Les enjeux sécuritaires dans la région de Ziguinchor sont très élevés et poussent les autorités à continuer à échafauder de nouveaux plans stratégiques pour lui offrir une meilleure assise sécuritaire. Le Centre des hautes études de défense et de sécurité (Cheds), en charge de l’élaboration de la stratégie de sécurité nationale, et le Comité régional de sécurité élargie aux autorités administratives se sont rencontrés pour un échange d’idées sur la mise en place du Document de stratégie de sécurité nationale. «Le président de la République avait le souci d’élaborer un document qui devait réguler toute la structure sécuritaire du Sénégal. Toute chose qui a présidé au choix d’élaborer un Document de stratégie de sécurité nationale», indique colonel Edouard Mbengue, responsable du Centre des hautes études de défense et de sécurité (Cheds), qui justifie cette rencontre à Ziguinchor par la mise en cohérence des stratégies sectorielles qui avaient été faites par les ministères. Selon lui, «ce document doit compiler le recueil de toutes les préoccupations sécuritaires du Sénégal au regard de beaucoup de vulnérabilité dans beaucoup de domaines pour en faire un creuset référentiel et pouvoir assurer la sécurité du pays». «Et ce, étant entendu que du point de vue sémantique, ce que nous entendons par sécurité va au-delà de la simple sécurité physique», précise-t-il.
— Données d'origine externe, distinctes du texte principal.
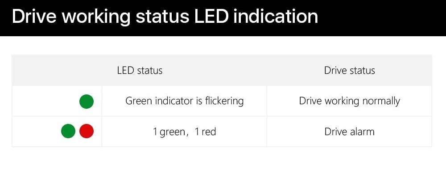
Task: Click the "Drive working normally" cell
Action: coord(350,101)
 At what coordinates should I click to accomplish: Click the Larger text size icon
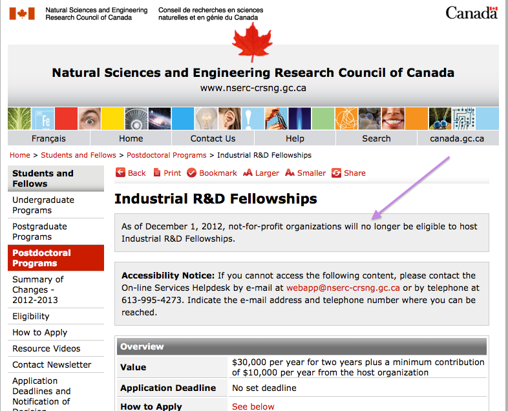tap(248, 173)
Aujourd’hui, les questions sécuritaires sont devenues très complexes à cause des menaces transnationales. «Et il s’agit de manière transversale de contrer les insécurités de manière générale. On parle de plus en plus de sécurité climatique, alimentaire, sanitaire, etc. Donc la notion de sécurité au Cheds va en ce sens. C’est en cela que nous venons sur le terrain et recueillir les perceptions sécuritaires des populations, les mettre en musique et les consigner dans un document qui sera le référentiel en matière sécuritaire au Sénégal» renseigne-t-il. Et si le Sénégal jouit d’une stabilité nationale qui fait pâlir certains pays, il n’en demeure pas moins que l’Etat doit toujours savoir anticiper. «Certains pays font un document pareil dans une situation de post-conflit, mais le Sénégal a choisi la voie de l’anticipation. Et le président de la République s’est donné ainsi une vision pour un Sénégal stable, prospère et inclusif. Et en fonction de cette vision maintenant aller sur le terrain, recueillir les perceptions des populations et élaborer le document», insiste colonel Edouard Mbengue.
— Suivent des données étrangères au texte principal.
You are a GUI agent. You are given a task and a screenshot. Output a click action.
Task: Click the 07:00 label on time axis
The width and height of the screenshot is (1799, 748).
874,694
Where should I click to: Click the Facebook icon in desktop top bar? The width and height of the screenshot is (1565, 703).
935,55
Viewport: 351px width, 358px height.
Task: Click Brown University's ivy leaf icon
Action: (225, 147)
Depuis un an, le Covid-19 continue de montrer aux différents pays leur vulnérabilité, «car nous étions dans une situation incapacitante qui nous a rappelé qu’il fallait intégrer d’autres capacités. Donc dans le document de stratégie de sécurité nous allons convoquer ces gaps-là et les intégrer dans cette stratégie», soutient-il. «Et cela permettra également à l’Etat d’avoir une idée globale de la stratégie à mettre en place pour assurer la sécurité au niveau de la région de Ziguinchor, mais aussi assurer la sécurité globalement au niveau du Sénégal», appuie le gouverneur de Ziguinchor. Il est conscient que les risques sécuritaires sont devenus plus difficiles à appréhender à cause de leur complexité. «Les perspectives consisteront à renforcer les capacités d’intervention des unités qui sont sur place, mais également à mettre l’accent sur la réalisation d’infrastructures socio-économiques de base parce que cela est un élément assez important de la sécurité. Donc il faudra accélérer la réalisation de ces infrastructures socio-économiques de base et accélérer le développement de la région», plaide Guedj Diouf.